Work instructions: The lines from the one containing "The width and" to the end of the entries, both included, are what you need to transcribe exactly, without pictures and without anything else.

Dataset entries
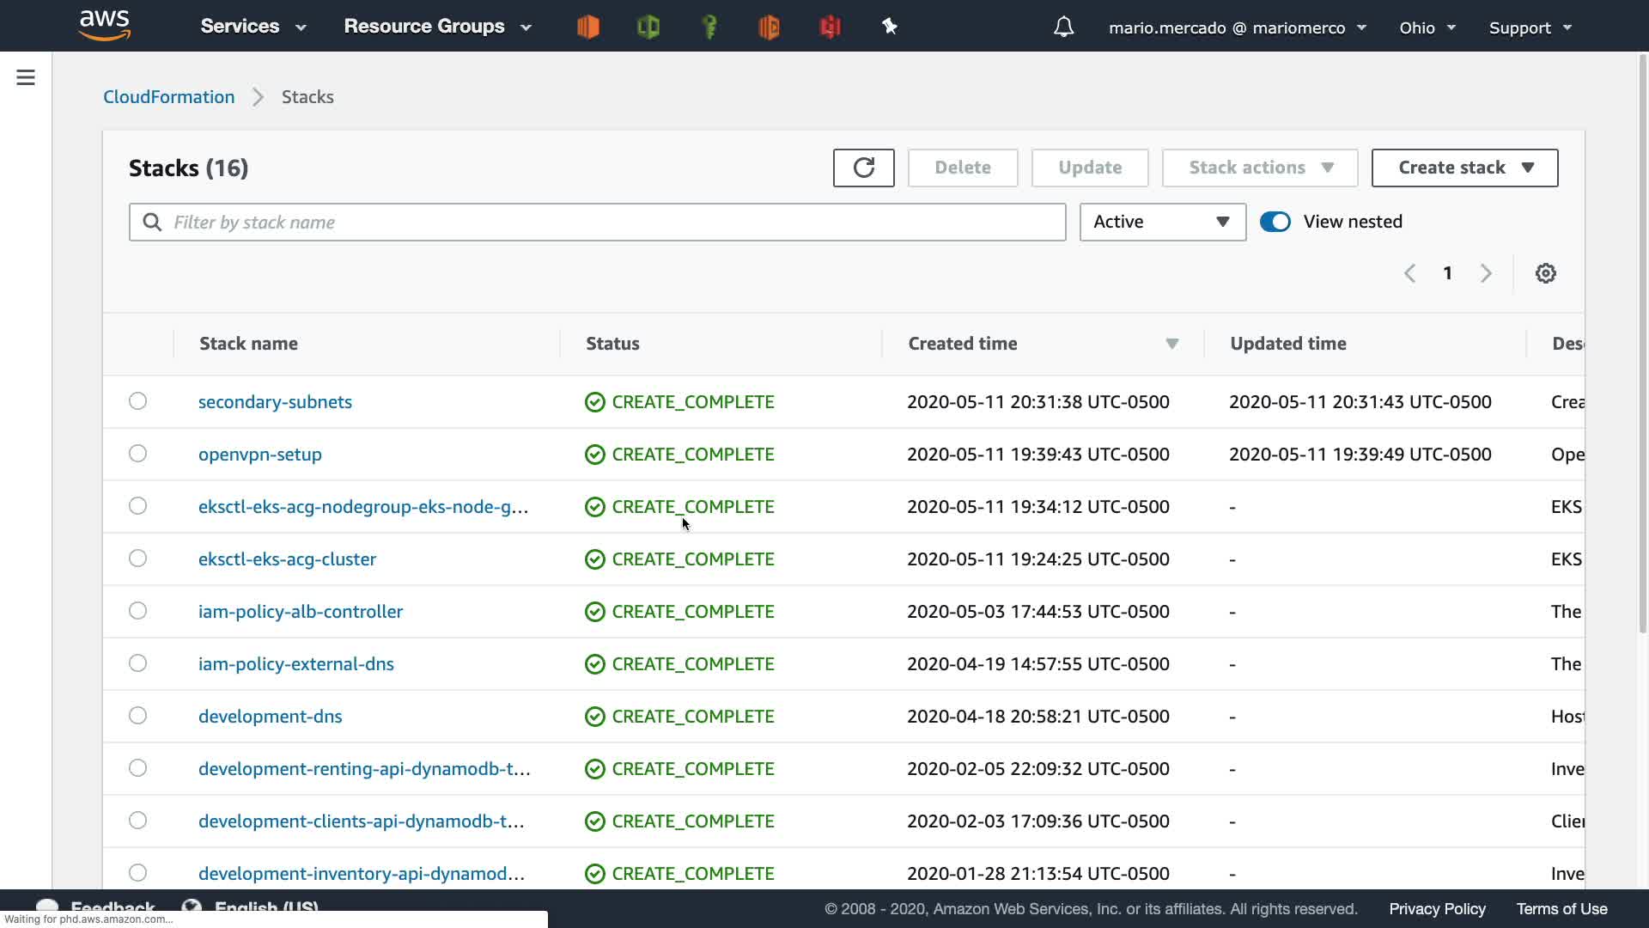Screen dimensions: 1649x928
Task: Open the Active status filter dropdown
Action: click(x=1162, y=222)

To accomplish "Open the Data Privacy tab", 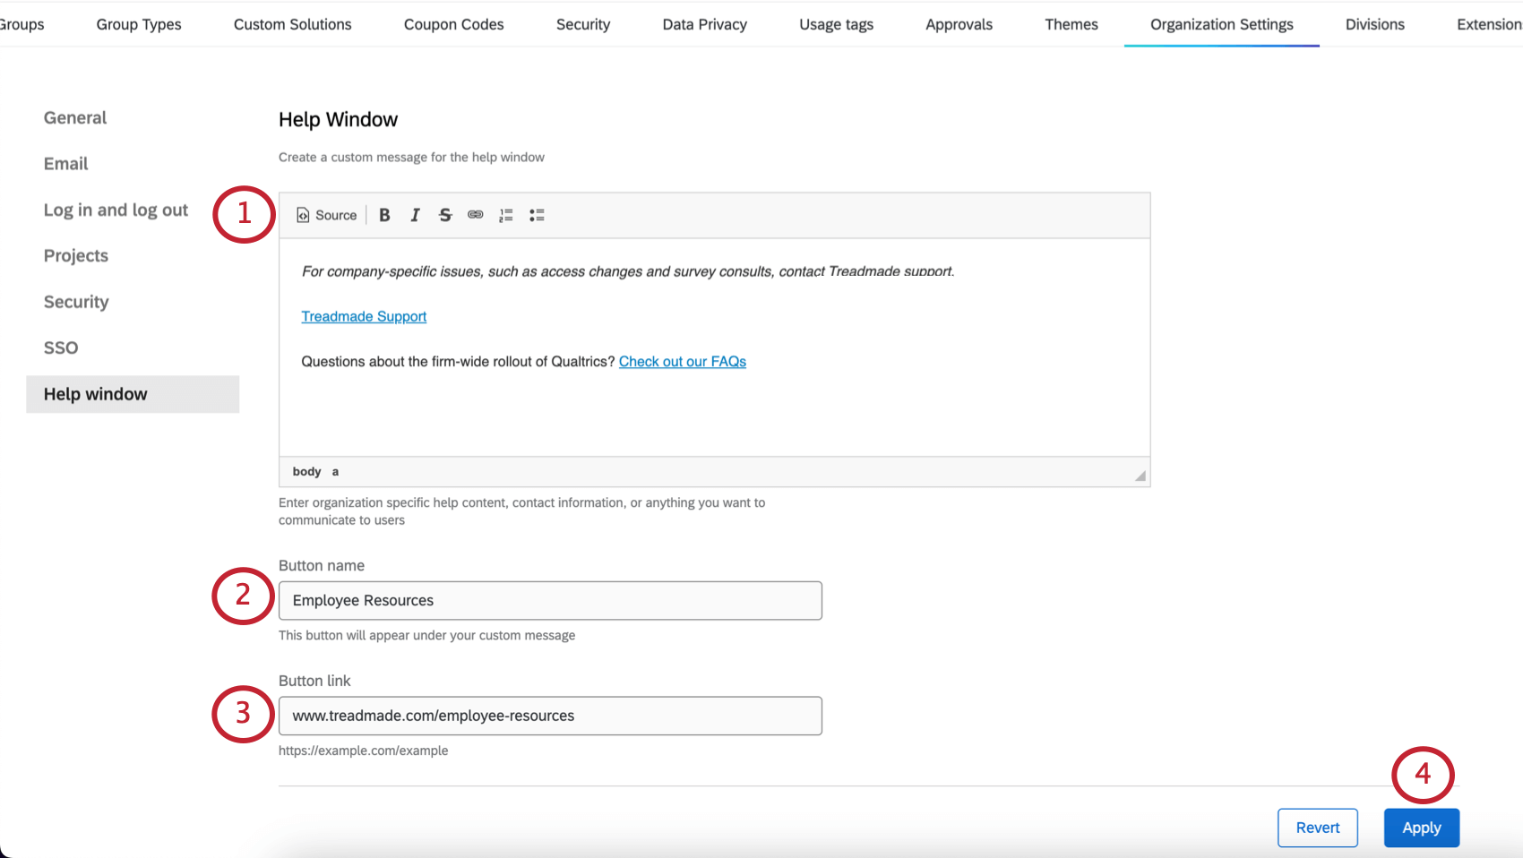I will 704,24.
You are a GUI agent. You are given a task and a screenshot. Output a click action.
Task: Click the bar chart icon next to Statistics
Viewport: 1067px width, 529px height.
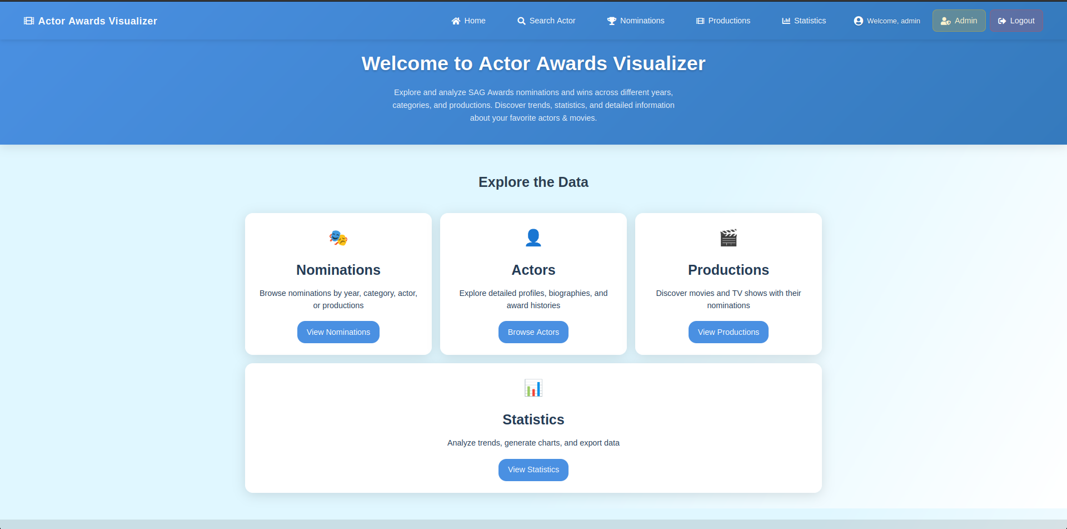786,21
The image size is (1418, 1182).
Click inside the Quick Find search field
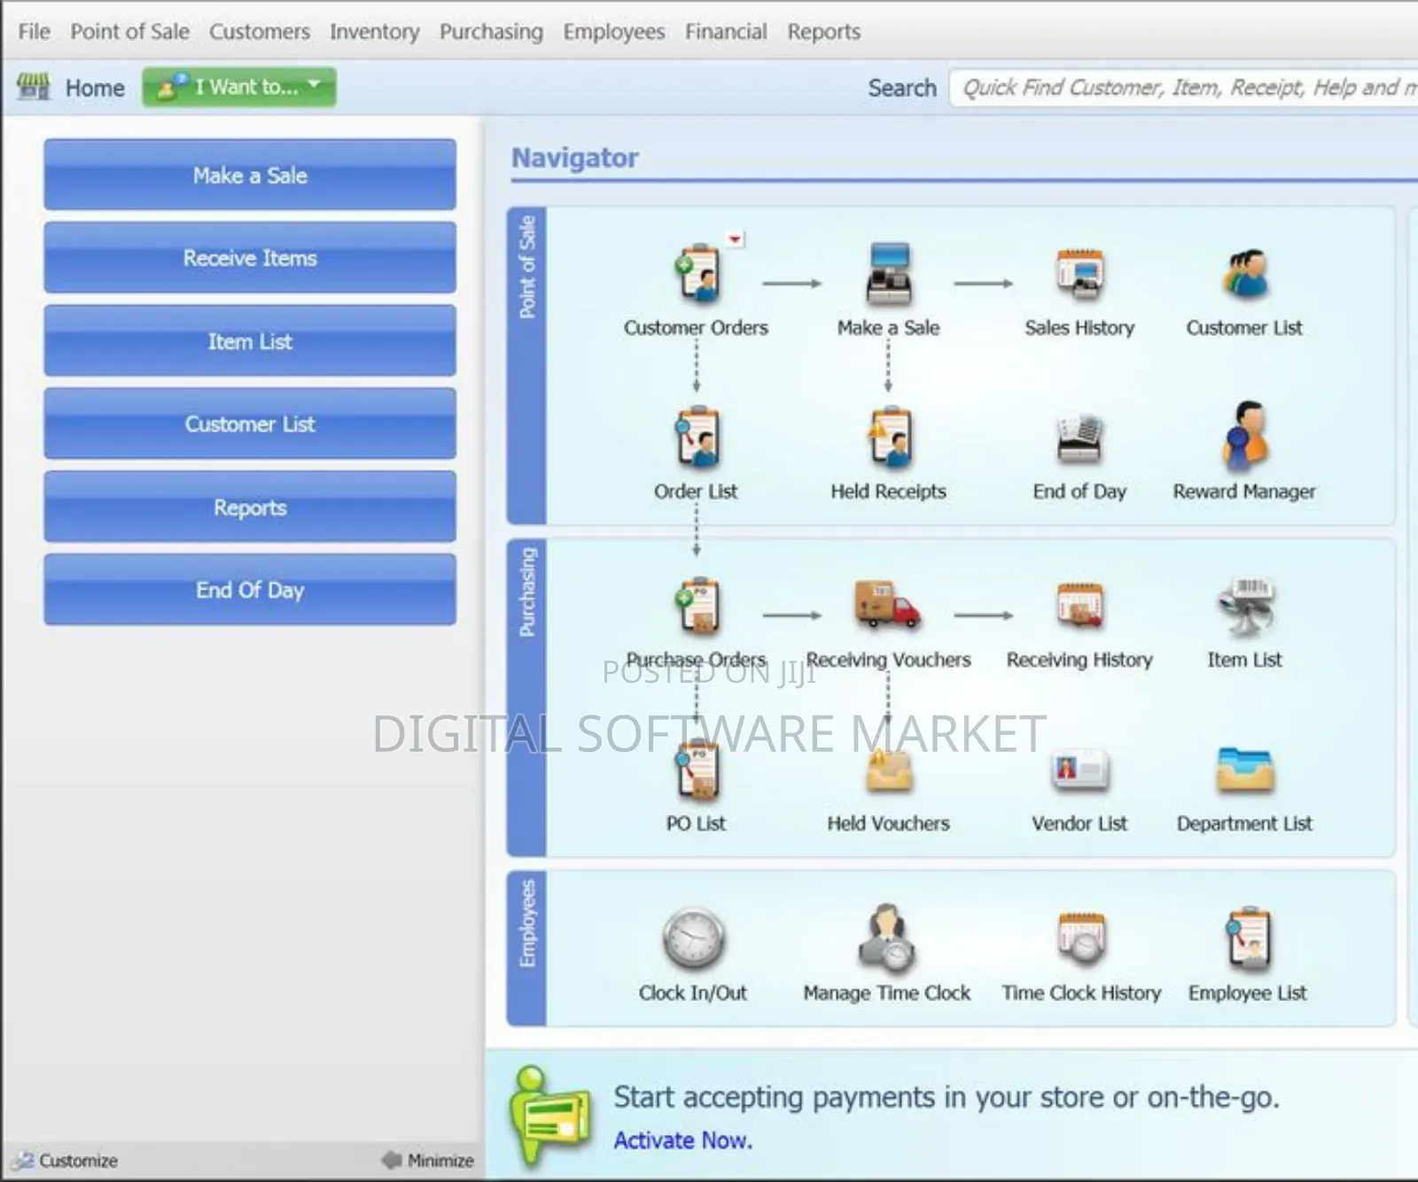1179,86
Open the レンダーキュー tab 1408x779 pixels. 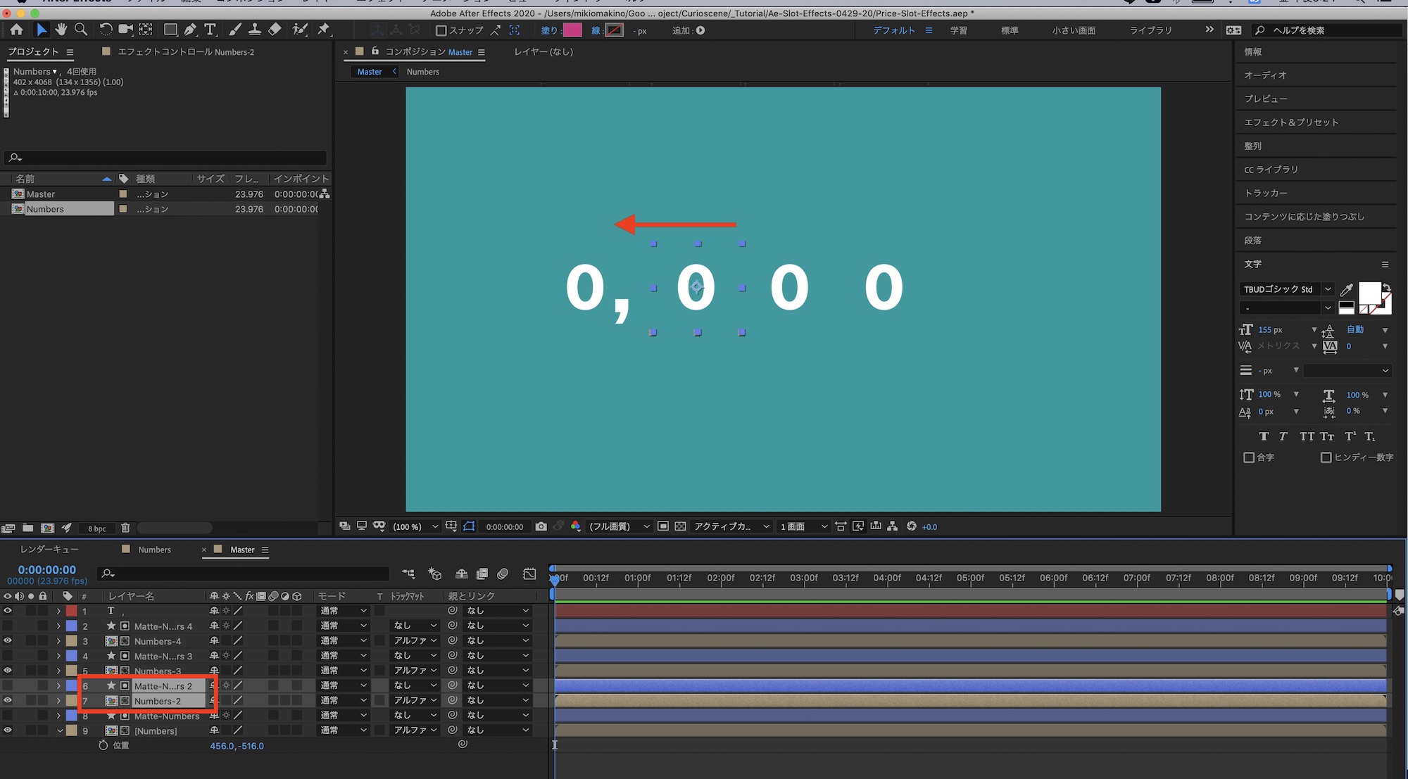coord(49,550)
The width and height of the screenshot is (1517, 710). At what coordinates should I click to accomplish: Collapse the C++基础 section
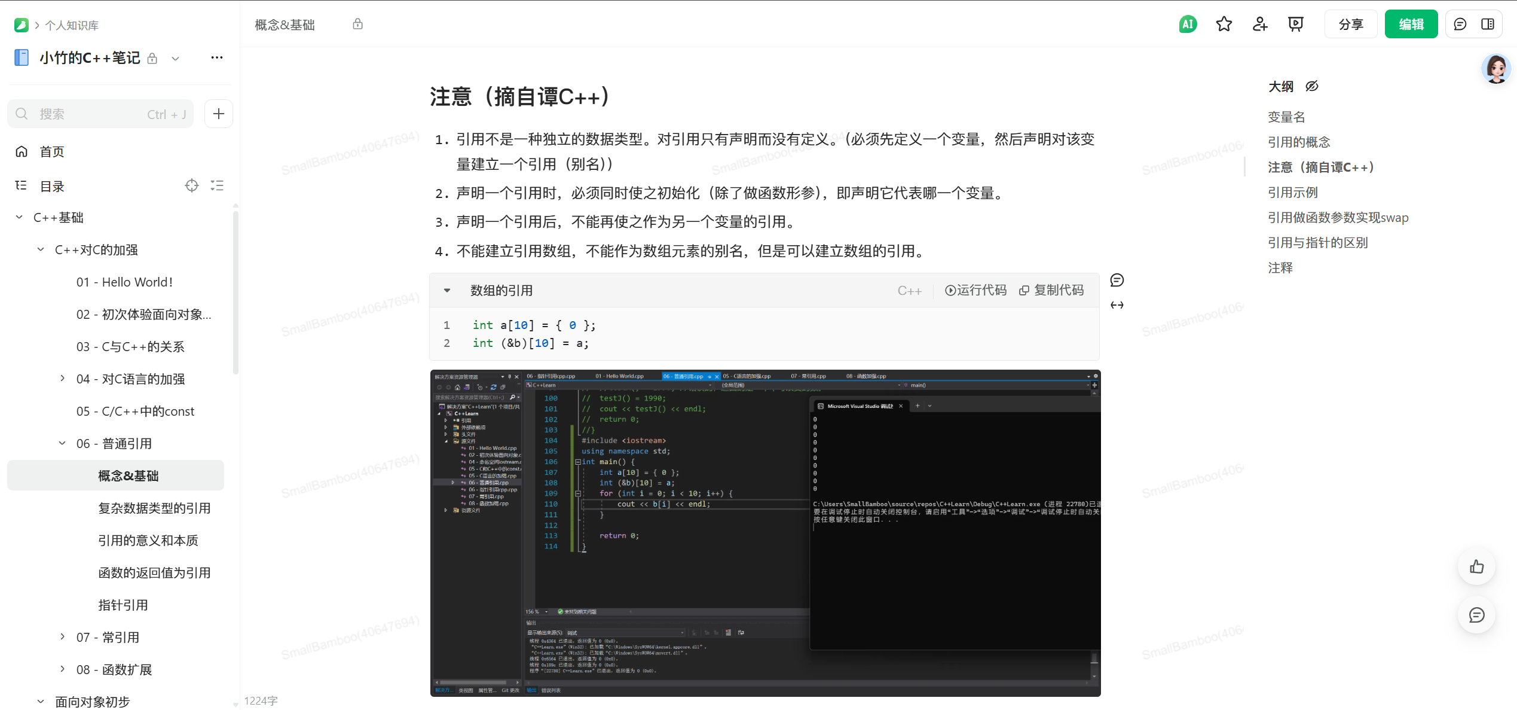[x=19, y=218]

Solution for this exercise:
The width and height of the screenshot is (1517, 710). At what coordinates should I click to accomplish: Collapse the C++基础 section
[x=19, y=218]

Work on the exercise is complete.